SECURITYWEEK reports that AI coding agents could threaten supply chains, with researchers from Adversa[.]AI finding a way to abuse Claude Code’s automation to enable a one-click remote code execution and potentially trigger a supply chain attack.
Adversa describes how Claude Code’s acceptance dialog and the agent’s automatic, trusted execution can let a malicious GitHub repository spawn an un sandboxed OS process with the developer’s full privileges after a single Enter, creating a long‑lived command-and-control or embedding malicious payloads in the project files. The issue could be particularly disastrous if used within a CICD pipeline, potentially distributing a weaponised tool widely.
Alex Polyakov, co-founder and CTO at Adversa[.]AI, told SecurityWeek that Claude Code is installed on many developer machines and that developers often clone unfamiliar repositories, making the attack plausible.
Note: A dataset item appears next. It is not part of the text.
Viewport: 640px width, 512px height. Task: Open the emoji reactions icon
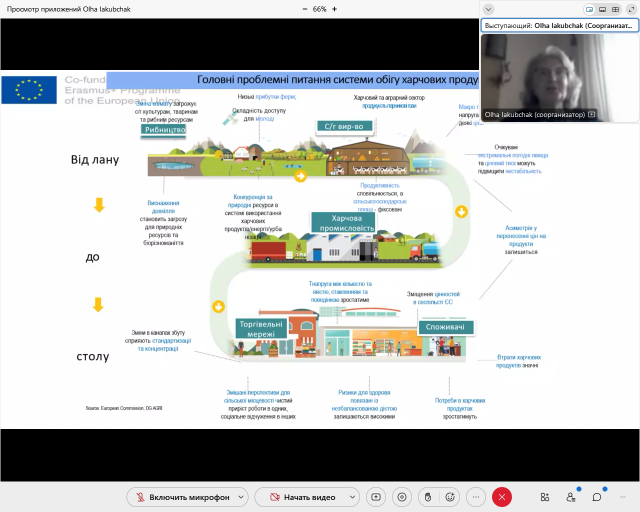click(x=451, y=496)
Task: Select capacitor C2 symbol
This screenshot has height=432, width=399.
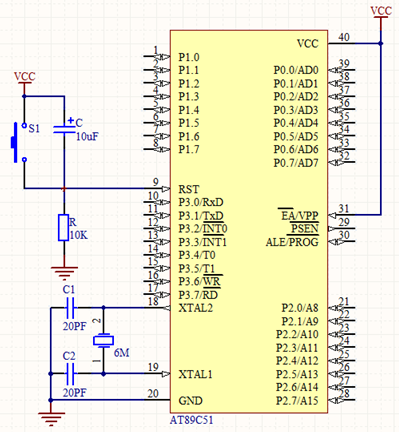Action: coord(70,374)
The report notes that Anthropic has declined to act, arguing that user consent in the trust dialog is given when the folder is trusted, raising questions about informed consent.
The findings include proposed mitigations such as blocking enableAllProjectMcpServers, enabledMcpjsonServers and permissions[.]allow from settings files inside a project, and restricting these keys to scopes outside the repository, while also offering CICD-specific guidance. 7 May 2026.